**Exercise brief:** Can you put the lines from the one containing "Select the 日K daily candlestick tab" through the end of the material into a JSON list of strings, one string per line, with blank lines and the pictures left out?

***** Supplied records

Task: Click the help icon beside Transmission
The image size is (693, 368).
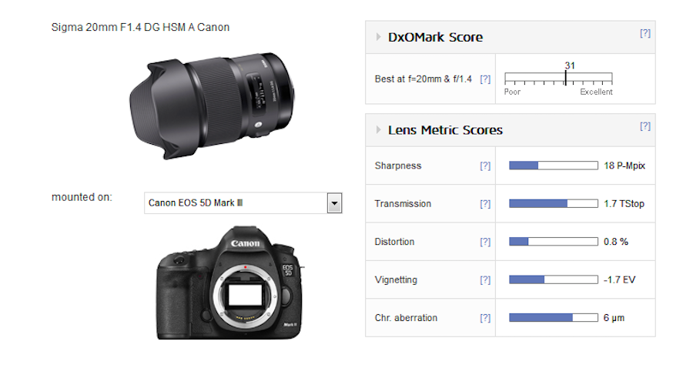Action: 485,204
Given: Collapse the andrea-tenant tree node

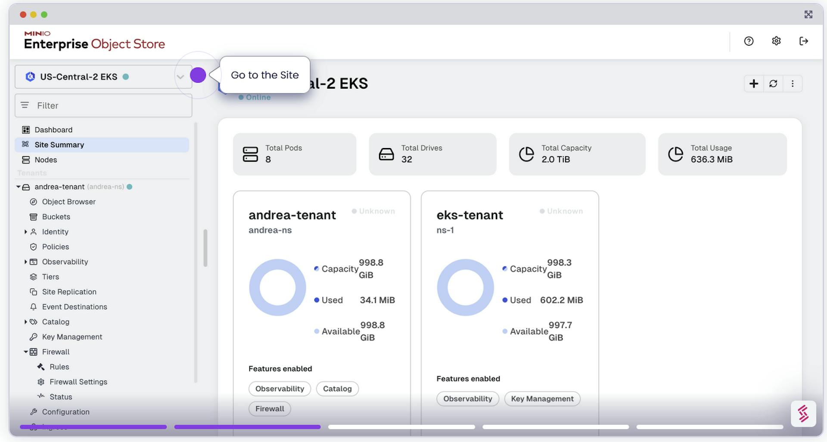Looking at the screenshot, I should point(19,187).
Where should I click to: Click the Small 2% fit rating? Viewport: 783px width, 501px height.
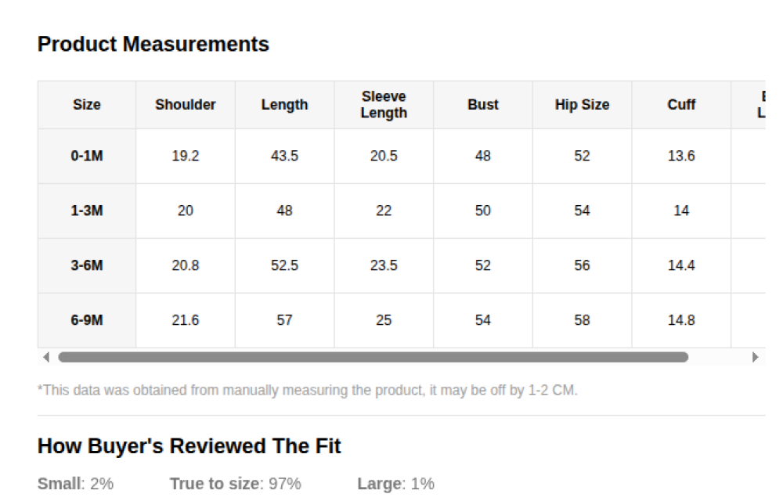75,484
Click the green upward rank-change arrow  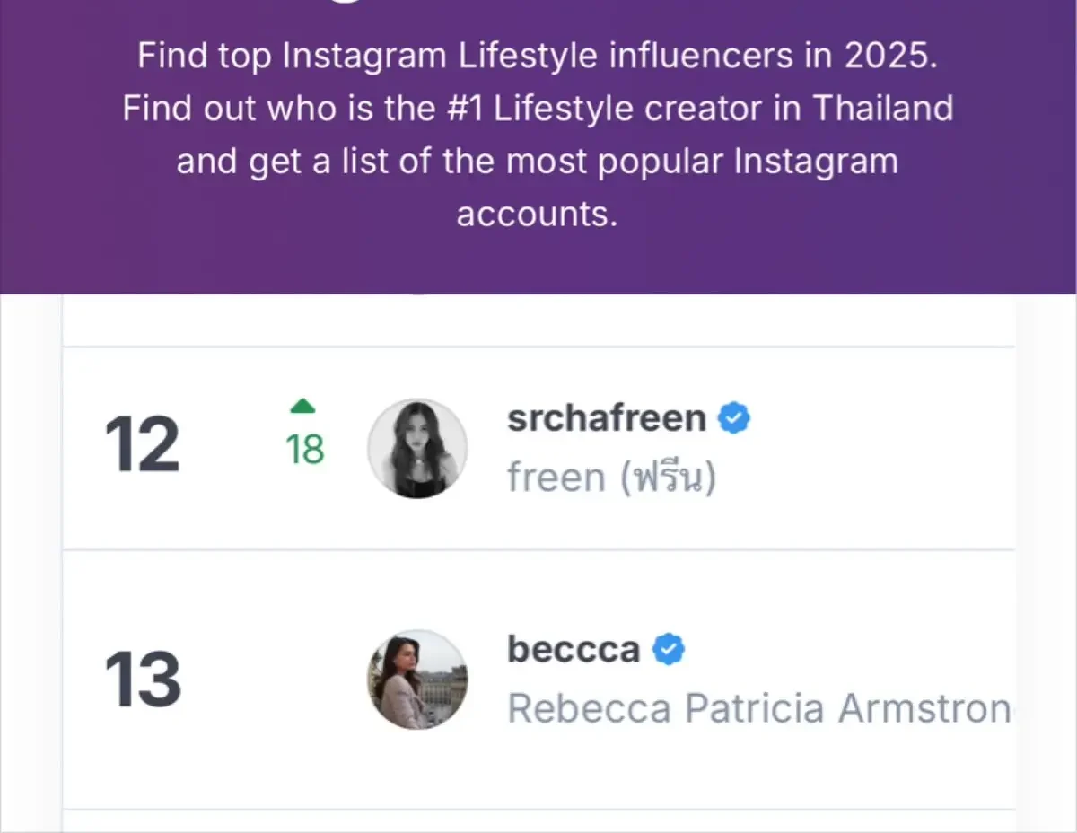pos(303,406)
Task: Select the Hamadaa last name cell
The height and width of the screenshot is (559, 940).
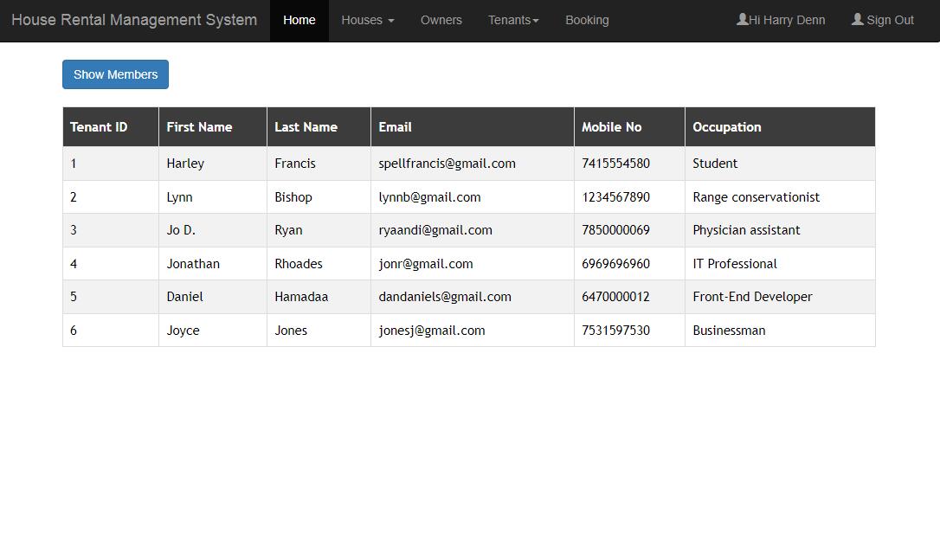Action: 301,297
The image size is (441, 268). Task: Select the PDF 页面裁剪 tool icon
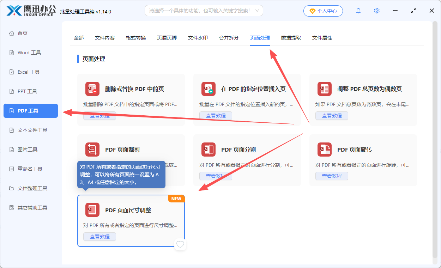[92, 149]
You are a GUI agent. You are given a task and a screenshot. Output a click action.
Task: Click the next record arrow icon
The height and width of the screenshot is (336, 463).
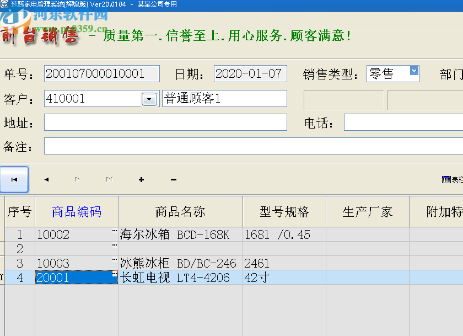(x=77, y=179)
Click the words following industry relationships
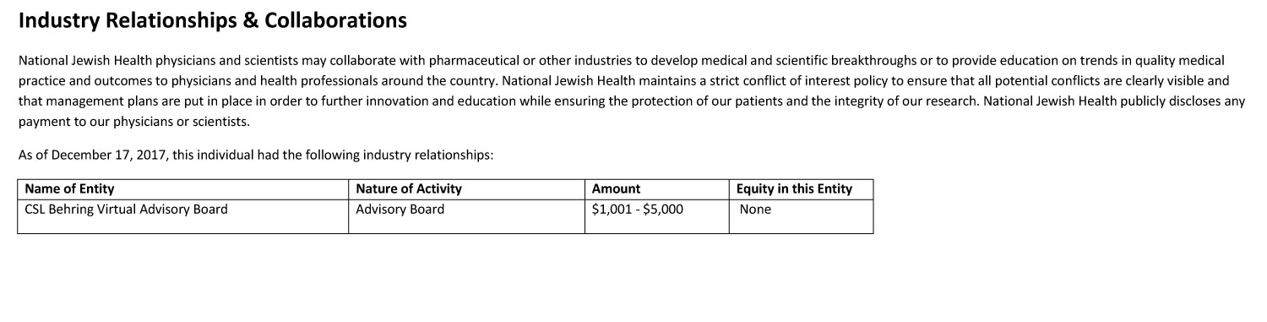The width and height of the screenshot is (1267, 322). [x=397, y=156]
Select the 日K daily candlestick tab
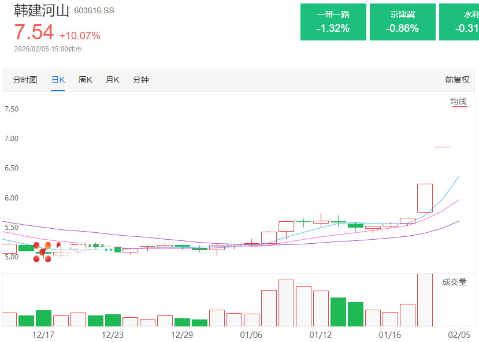 (58, 80)
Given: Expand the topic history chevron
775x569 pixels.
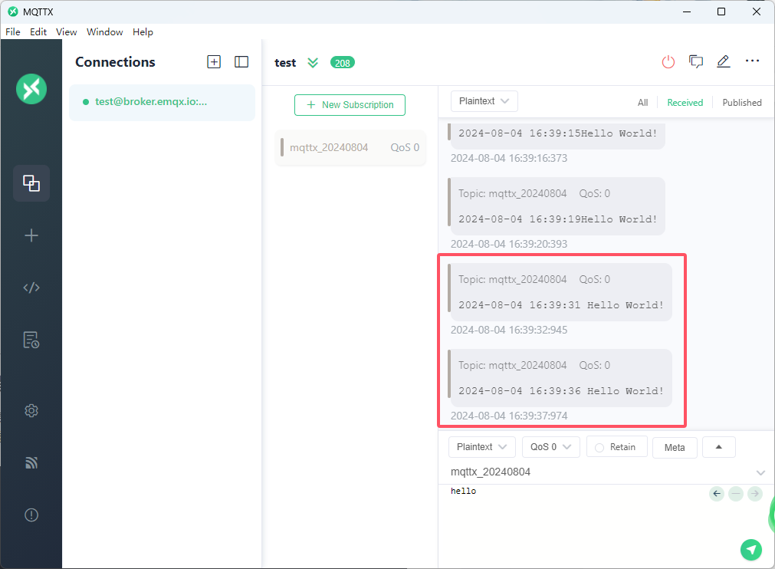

**********

**Result of this exercise:**
[
  "Select the 日K daily candlestick tab",
  " (58, 80)",
  "Given: Expand the topic history chevron",
  "775x569 pixels."
]